How Does Kotlin Generate Property from Java Getters and Setters (Undocumented by JetBrains)

Abhishek Luthra
Cashify Engineering
3 min readApr 1, 2018

Recently, I was migrating my existing Android Java project to Kotlin and I faced a bizarre issue while setting hint and text to EditText programmatically. It took me some time to find the reason behind it, but let me first present the problem to you.

val editText = EditText()
  1. Setting Hint to EditText (working as expected)
  • Java way of setting hint to EditText

editText.setHint("This is my hint")
// Lint message: "Use property access syntax"
  • Kotlin way of setting hint to EditText
editText.hint = "This is my hint"   
// entirely okay

2. Setting Text to EditText ( a bit confusing at first sight)
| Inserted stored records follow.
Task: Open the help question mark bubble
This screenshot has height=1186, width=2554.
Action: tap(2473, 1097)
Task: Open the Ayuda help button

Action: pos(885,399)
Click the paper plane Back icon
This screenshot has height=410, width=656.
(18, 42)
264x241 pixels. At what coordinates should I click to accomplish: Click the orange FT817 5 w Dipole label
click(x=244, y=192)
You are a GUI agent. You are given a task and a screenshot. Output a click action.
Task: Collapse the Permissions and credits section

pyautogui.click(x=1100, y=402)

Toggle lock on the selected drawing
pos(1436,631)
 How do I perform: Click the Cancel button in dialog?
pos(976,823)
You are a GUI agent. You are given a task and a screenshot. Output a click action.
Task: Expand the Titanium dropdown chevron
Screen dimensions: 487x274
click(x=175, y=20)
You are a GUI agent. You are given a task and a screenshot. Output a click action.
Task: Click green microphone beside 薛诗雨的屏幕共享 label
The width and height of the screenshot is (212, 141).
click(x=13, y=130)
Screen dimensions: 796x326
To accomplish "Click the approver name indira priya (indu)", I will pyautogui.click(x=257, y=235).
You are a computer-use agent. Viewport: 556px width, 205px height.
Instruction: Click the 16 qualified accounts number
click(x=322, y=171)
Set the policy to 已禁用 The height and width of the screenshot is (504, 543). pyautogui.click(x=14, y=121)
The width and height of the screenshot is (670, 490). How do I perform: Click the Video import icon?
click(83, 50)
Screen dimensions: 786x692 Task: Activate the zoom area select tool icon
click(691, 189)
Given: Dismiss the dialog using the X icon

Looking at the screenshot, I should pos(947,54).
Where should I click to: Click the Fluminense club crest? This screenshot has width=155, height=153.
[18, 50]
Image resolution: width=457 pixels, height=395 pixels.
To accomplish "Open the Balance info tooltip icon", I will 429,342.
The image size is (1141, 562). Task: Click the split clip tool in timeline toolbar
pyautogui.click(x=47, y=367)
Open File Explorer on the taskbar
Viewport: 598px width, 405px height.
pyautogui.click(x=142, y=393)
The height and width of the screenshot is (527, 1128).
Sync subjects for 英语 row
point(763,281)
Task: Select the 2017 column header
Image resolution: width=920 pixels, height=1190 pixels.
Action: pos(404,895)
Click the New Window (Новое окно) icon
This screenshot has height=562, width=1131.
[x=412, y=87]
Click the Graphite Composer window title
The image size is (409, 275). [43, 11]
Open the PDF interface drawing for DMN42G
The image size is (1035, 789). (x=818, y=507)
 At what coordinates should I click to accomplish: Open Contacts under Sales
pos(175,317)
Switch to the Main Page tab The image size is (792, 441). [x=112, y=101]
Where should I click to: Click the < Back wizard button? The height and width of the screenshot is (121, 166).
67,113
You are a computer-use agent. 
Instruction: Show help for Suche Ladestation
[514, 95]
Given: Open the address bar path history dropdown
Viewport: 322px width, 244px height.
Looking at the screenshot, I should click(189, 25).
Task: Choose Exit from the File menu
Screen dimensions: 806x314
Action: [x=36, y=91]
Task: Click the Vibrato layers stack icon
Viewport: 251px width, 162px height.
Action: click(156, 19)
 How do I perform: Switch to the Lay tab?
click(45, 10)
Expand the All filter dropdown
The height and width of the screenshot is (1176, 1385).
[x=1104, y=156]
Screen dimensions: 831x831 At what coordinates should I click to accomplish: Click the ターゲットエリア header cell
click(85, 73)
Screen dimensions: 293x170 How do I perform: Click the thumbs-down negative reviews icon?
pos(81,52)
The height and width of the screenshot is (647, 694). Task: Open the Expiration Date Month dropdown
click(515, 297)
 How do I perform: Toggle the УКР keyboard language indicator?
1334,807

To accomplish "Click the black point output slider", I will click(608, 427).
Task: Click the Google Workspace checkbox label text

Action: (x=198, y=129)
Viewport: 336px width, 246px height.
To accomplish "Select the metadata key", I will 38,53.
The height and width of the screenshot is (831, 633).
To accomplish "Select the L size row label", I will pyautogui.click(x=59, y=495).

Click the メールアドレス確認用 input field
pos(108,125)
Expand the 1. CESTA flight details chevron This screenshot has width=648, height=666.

  • Java way of setting text to EditText
editText.setText("This is my text")  
// entirely okay (no lint message)
  • Kotlin way of setting text to EditText
editText.text = "This is my text"  
// Type mismatch: inferred type is kotlin.String but //android.text.Editable! was expected

I was a little confused about this absurdity due to the different behaviour between the two. While setting text and hint to EditText using Kotlin property access syntax and calling Java getters and setters from Kotlin, the declaration showed identical signatures inherited from TextView:

public final void setHint(CharSequence hint)public final void setText(CharSequence text)

I had an initial impression that x.y = z was a shortcut for x.setY(z) but apparently that impression was wrong. setText() is treated as a normal method rather than a setter, but what was the difference between these two methods that made the compiler behave differently?

Reason ( seems like JetBrains forgot to document it in their “calling Java from Kotlin documentation”) :

Methods that follow the Java conventions for getters and setters (no-argument methods with names starting with ‘get’ and single-argument methods with names starting with ‘set’) are represented as properties in Kotlin.
However, while generating a property for a Java getter/setter pair, Kotlin looks for a getter first. The getter is enough to infer the type of property from the type of the getter. On the other hand, the property will not be created if only a setter is present (because Kotlin does not support set-only properties at this time).

When a setter comes into play, property generation process becomes ambiguous. The reason is that the getter and the setter may have different types. Moreover, the getter and/or the setter may be overridden in a subclass,
which exactly is the case of EditText in Android.

In the above case the Android TextView class contains a getter

CharSequence getText() 

and a setter

void setText(CharSequence)

If I had a variable of type TextView my code would have worked fine.
But I used the EditText class which had an overridden getter

Editable getText()

It means that you can get an Editable for an EditText and set an Editable to an EditText. Therefore, Kotlin reasonably creates a synthetic property text of type Editable. Considering that the String Class is not editable, I cannot assign a String instance to the text property of the EditText class.

It Seems like JetBrains forgot to specify this dominant role of getter methods while generating Kotlin properties for Java getter and setter methods. I have submitted the change in Official Kotlin documentation through GitHub . Anyway, I hope no one else would have to spend their time wondering how synthetic property generation in Kotlin works after reading this post.